千葉工業大学未来ロボット技術研究センター所長の古田貴之さんが開発した、 カングーロ はホリエモンも注目しているパーソナルモビリティ。古田さんは14歳の時に脊髄がウイルスに冒される難病にかかり、余命8年と宣告された過去を持つ。余命尽きるまでずっと、車椅子生活になることも覚悟してください、と医者に言われたそうだ。半年の入院生活の中で周りの患者たちは次々と死んでいった。その経験は現在の古田さんの仕事観や人生観に多大な影響を与えることになる。
「いつかやれる、いつか作れるではダメなんだ。人生は一度きり、いつ死ぬか分からない。やりたいことをやって死んでいくのが1番。僕はロボットが好きだ。ロボットをとことんやろう!」
そう心に誓った古田さんは奇跡的に病状が回復し、車椅子時代に歩くのが不自由な人に対する社会インフラの未熟さに驚き、カングーロの開発を決めたのだという。
「 開発の仕事の本質は、ものづくりではなく、ものごとづくりである 。ものごとを作らないことには、既存のものによって行動を制限されている人たちの不便を解くことはできない」
★粛々と進むロボット化
アマゾンエコー、グーグルホームなどのスマートスピーカーは予想外の使用方法で普及している。それは、育児面での使用 。子どもは別に意味のある言葉を投げかけていない。無意味な質問をずっと続けがちだ。普通の大人なら相手にしきれず、仕事や家事にも支障が出る。しかし、スマートスピーカーはとことん付き合う。たくさん喋った子どもが賢く育つのは、発達心理の面でも正しい。
★アマゾン倉庫内の写真が出回らない理由
アマゾンの倉庫内の写真が世間にあまり出回っていない理由、それはあまりにも衝撃的で不安を掻き立てる光景だから 。従業員があまりにも少なく、ロボットによる作業が大半を占めている。ジェフ・ベゾスのビジョンには、人間のための仕事はない。 おそらく私たちの社会は、中産階級を維持する方法を見つけなければならないという重荷を背負う事をやめてしまったのだ 。
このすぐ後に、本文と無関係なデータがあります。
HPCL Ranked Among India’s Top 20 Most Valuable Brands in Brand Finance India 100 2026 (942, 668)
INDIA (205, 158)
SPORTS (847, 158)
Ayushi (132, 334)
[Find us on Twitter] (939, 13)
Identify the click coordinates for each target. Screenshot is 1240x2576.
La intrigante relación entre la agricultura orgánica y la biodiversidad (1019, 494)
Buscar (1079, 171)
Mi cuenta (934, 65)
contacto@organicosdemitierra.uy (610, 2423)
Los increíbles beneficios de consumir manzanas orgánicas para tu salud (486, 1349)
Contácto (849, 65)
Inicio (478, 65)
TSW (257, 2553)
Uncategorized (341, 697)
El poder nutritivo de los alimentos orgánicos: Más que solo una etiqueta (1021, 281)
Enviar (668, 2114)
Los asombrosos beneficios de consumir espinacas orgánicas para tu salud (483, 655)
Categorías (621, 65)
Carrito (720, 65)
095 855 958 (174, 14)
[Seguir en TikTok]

僕たちはもう働かなくていい。いやな仕事、面倒なことはしなくていい。これからの時代、生き残れるのは、安定した仕事を与えられた人でも、お金持ちでもない。働かなくてもいい世界で、なおモチベーションを持ち、何かの行動を起こせる人が、生き残れるのだ。AIやロボットは、そうした人たちを選別するツールでもある。
【感想】
AIが進化して普及すれば、人間の仕事は奪われてしまう。こういった間違った解釈を持ってAIやロボットを避けていると、間違いなく時代に取り残されてしまうという危機感を改めて持った。AIロボットに面倒な仕事を任せ、人間にしかできないもっと大事な仕事、ものに集中する。そういう付き合い方をしていかなくてはいけないのだと思う。どれだけ便利なAIが誕生するのか、楽しみに待ち望むくらいのスタンスでいようと思う。